The point of this post is - to not be afraid to try. It won't always be perfect, but it will always be homemade, and made from the heart. And THAT is what it's all about.


Saturday, March 29, 2014

when in Rome....

You know the saying. "When in Rome, do as the Romans do."

I like to apply that to my food. (Imagine that!)

We travel a lot. Not glamorous vacations in high-end resorts, but typically road trips, with the destination being a family member or close friend. And the best part of road trips is seeing everything along the way. We have road tripped out west, down south, to the east, and even Route 66. One of my favorite things to do on road trips is sample the local foods - finding small, out of the way eateries that specialize in some of the local favorites.

Being the foodie that I am, I often come home from the trips wanting to recreate what I've enjoyed on my road trip. My family is even guilty - asking me to make something they've had on a trip. I learned early on that living in a small Midwestern town, I don't always have access to ingredients needed. And I have learned to improvise, making muffaletta olive salad from scratch when it wasn't found in the store.

But I am wiser now.

So while other people bring back shot glasses, artwork, and postcards, I bring home souvenirs that will help me in the kitchen - seasonings, condiments, and even chicory. I will even bring back meats, cheeses, and of course wines and beers to enjoy once we are home. (Again the perk of road trips - room for more to bring home!)

We returned a couple of weeks ago from an extended vacation to New Orleans and Memphis. While I've been to New Orleans several times, I had never spent time in Memphis. With family and friends in both places, we got to enjoy amazing local foods - both homemade and in restaurants. My new favorite from New Orleans would have to be the boudin sausage, and from Memphis of course - we had amazing ribs.

So I brought home my souvenirs from both places -a couple of seasonings, the chicory I can't find here locally, as well as the muffaletta salad, and some amazing rib marinade to try.


For me, it allows me to not only play with some new foods, but it makes our vacation last a little bit longer, as we remember our favorite parts of the vacation while enjoying some of that amazing food back home.

So next time you're a world traveler, think about bringing something home for your kitchen. It will give you a reason to try some new recipes!

Saturday, March 22, 2014

Italian style cabbage rolls - deconstructed!

Hope you all have your coffee in hand! Time for another round of Saturday morning coffee with Missy! I've been gone for awhile - a long vacation, and then a family issue, but I'm back, and cooking in the kitchen!

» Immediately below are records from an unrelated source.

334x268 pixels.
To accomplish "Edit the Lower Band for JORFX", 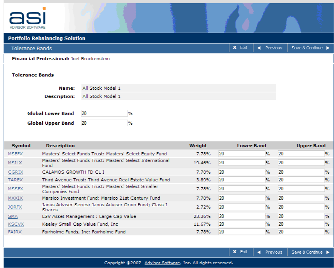I will click(241, 207).
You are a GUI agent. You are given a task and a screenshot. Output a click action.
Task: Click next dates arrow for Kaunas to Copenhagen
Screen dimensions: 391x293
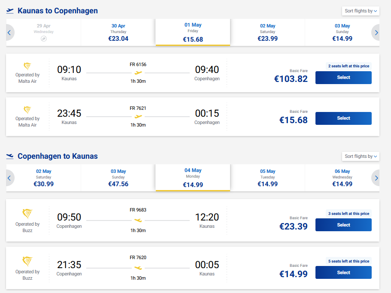tap(376, 33)
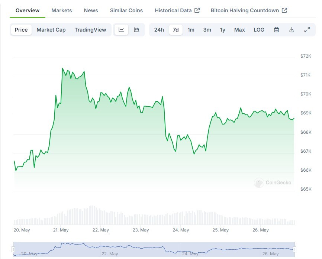
Task: Click external link icon beside Bitcoin Halving Countdown
Action: point(284,10)
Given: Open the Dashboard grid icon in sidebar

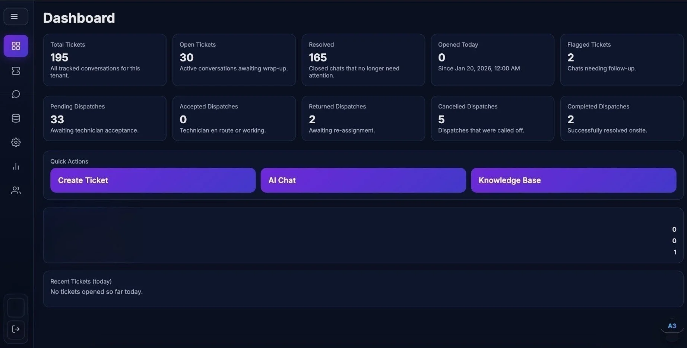Looking at the screenshot, I should [16, 45].
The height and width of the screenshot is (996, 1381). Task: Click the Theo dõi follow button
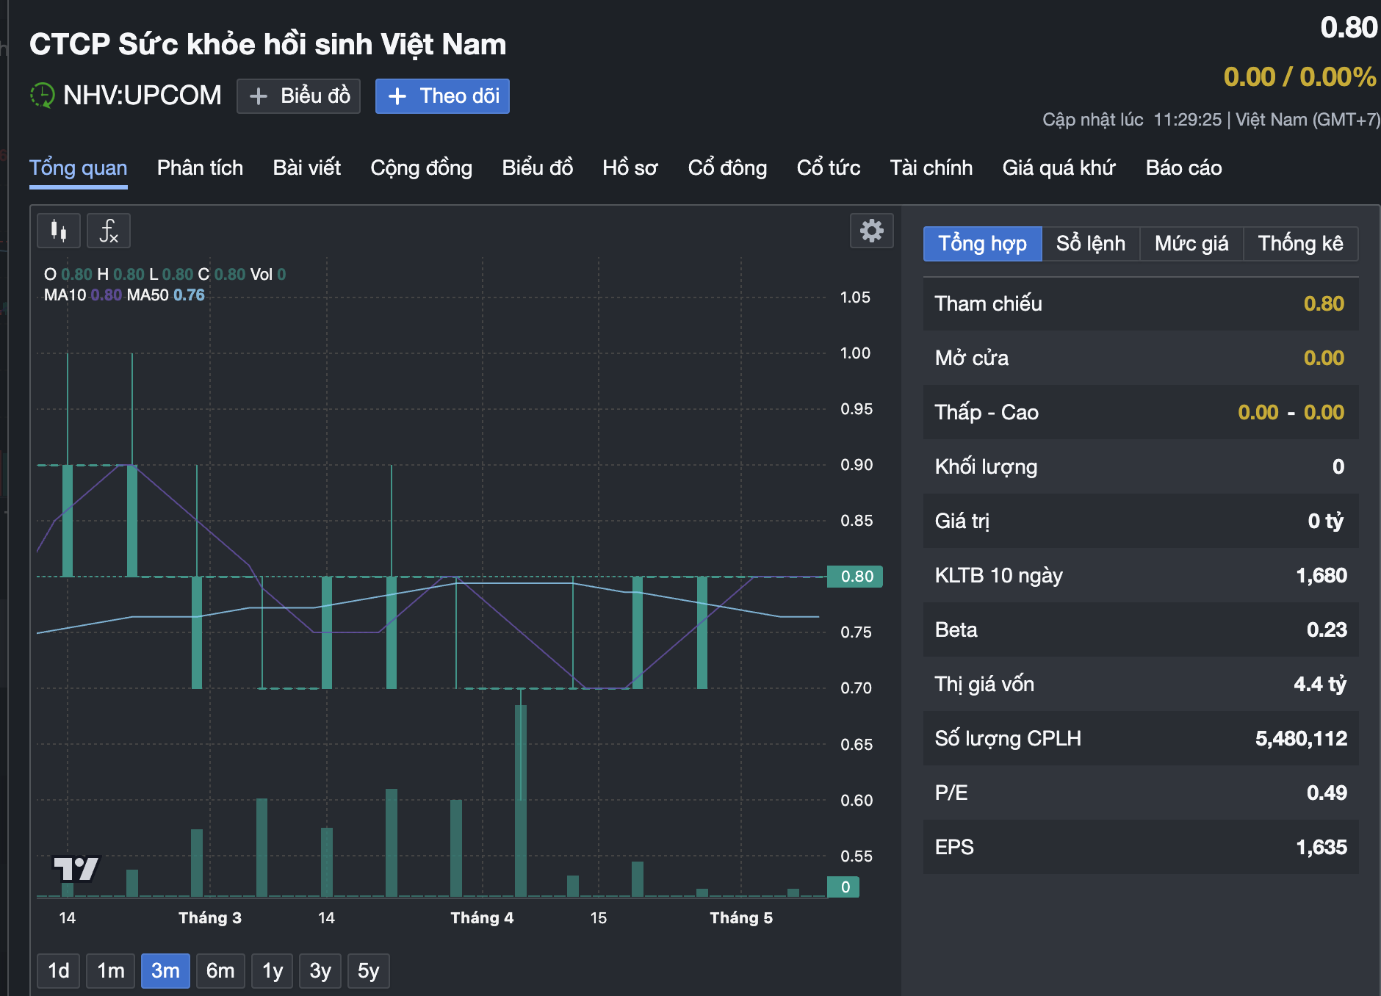(442, 96)
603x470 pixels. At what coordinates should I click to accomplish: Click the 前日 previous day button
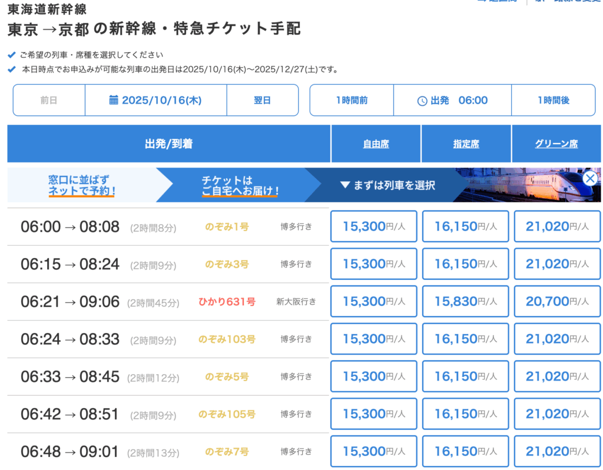click(49, 101)
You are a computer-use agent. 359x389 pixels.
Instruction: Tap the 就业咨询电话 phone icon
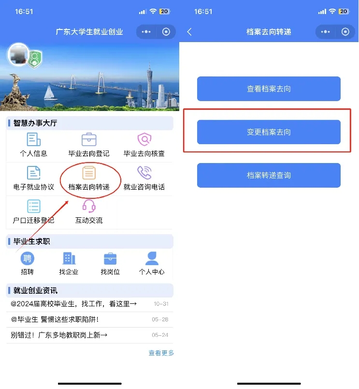click(x=144, y=173)
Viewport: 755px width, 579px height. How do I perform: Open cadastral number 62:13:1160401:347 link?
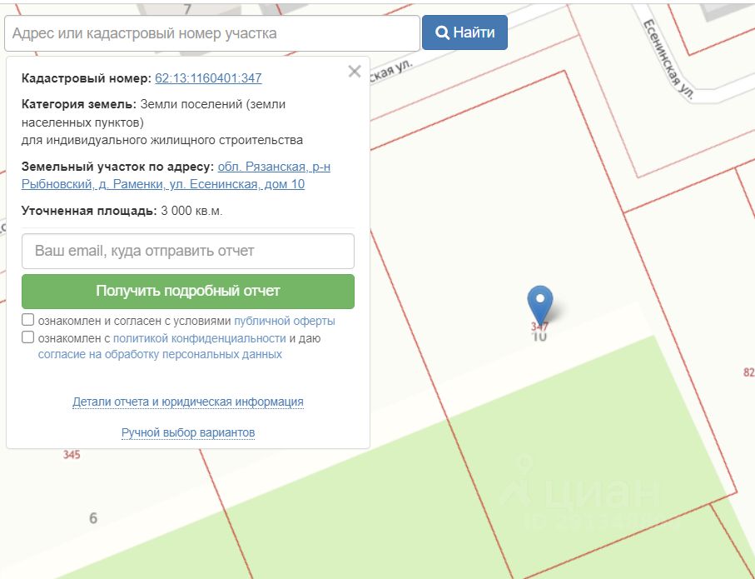(208, 78)
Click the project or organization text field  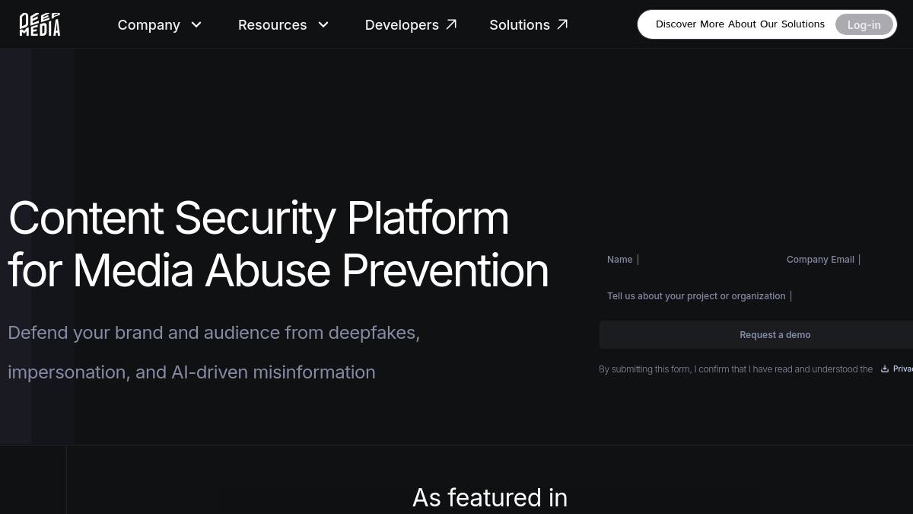point(761,296)
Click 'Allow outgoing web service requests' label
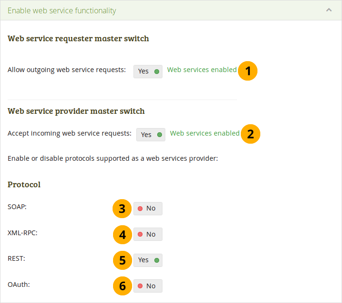The width and height of the screenshot is (342, 303). [67, 70]
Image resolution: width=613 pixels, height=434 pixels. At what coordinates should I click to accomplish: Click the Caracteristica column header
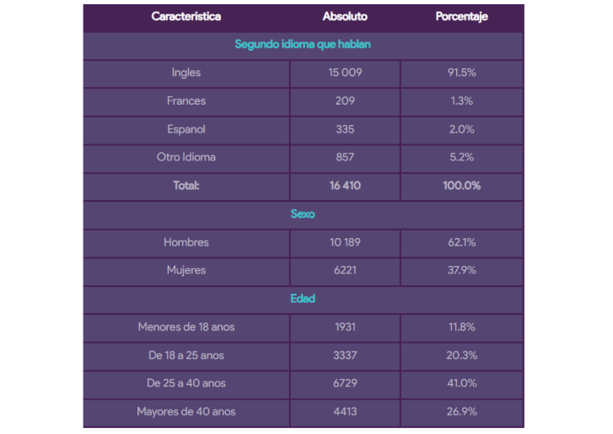pos(186,16)
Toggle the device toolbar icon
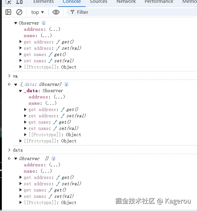This screenshot has height=211, width=197. (19, 2)
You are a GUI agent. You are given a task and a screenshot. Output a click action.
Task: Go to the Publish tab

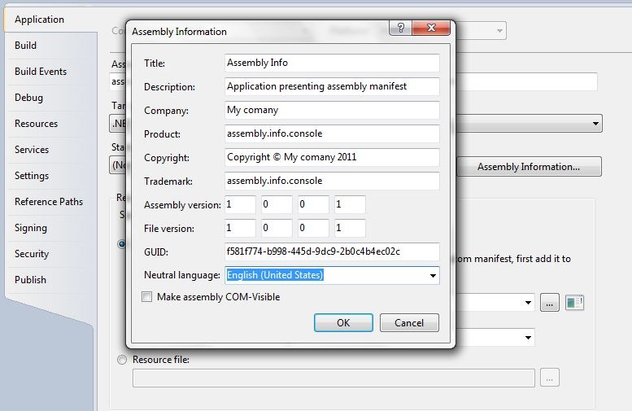click(x=30, y=280)
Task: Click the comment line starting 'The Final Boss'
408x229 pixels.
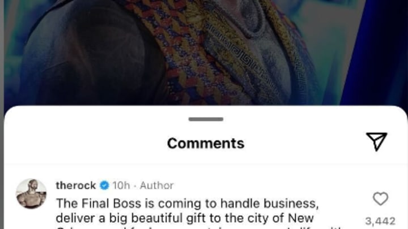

I saw a post floating around  for a cabbage roll dish - in a pot on the stove. Knowing I had a half a cabbage left in the fridge from St. Patrick's Day's corned beef and cabbage, I thought I'd put my own twist on it.

I started by browning up some amazing local ground beef with onion and garlic. Once browned, I added in Italian diced tomatoes, some chopped cabbage, and some cooked orzo (I always have some cooked grains in the fridge for easy meals - orzo went well with the Italian twist on the dish!). I added some salt, and seasonings, and had a wonderful dinner for this cold spring day in Wisconsin. Paired with fresh Italian bread from the oven, I think my husband will enjoy dinner tonight!


Italian Style Cabbage Rolls - Deconstructed!
1 Tbsp. olive oil
1 lb. ground beef
1/2 medium onion, chopped
2 cloves of garlic, minced
28 oz. can Diced Italian Tomatoes
1 cup cooked orzo
1/2 medium head of cabbage, chopped
1 tsp salt
1 tsp dried Italian sesasoning


In a large deep saute pan, or a large sauce pan, brown meat with onion and garlic until meat is browned and vegetables are softened. Add canned tomatoes and juice, cooked orzo, salt, Italian seasoning, and chopped cabbage. Cover and simmer untlil cabbage is soft, about 20-30 minutes.

The beauty of this dish - you could use pork sausage instead of ground beef, 
cooked rice instead of orzo... It's an easy dish to modify, to make to your family's tastes. Enjoy!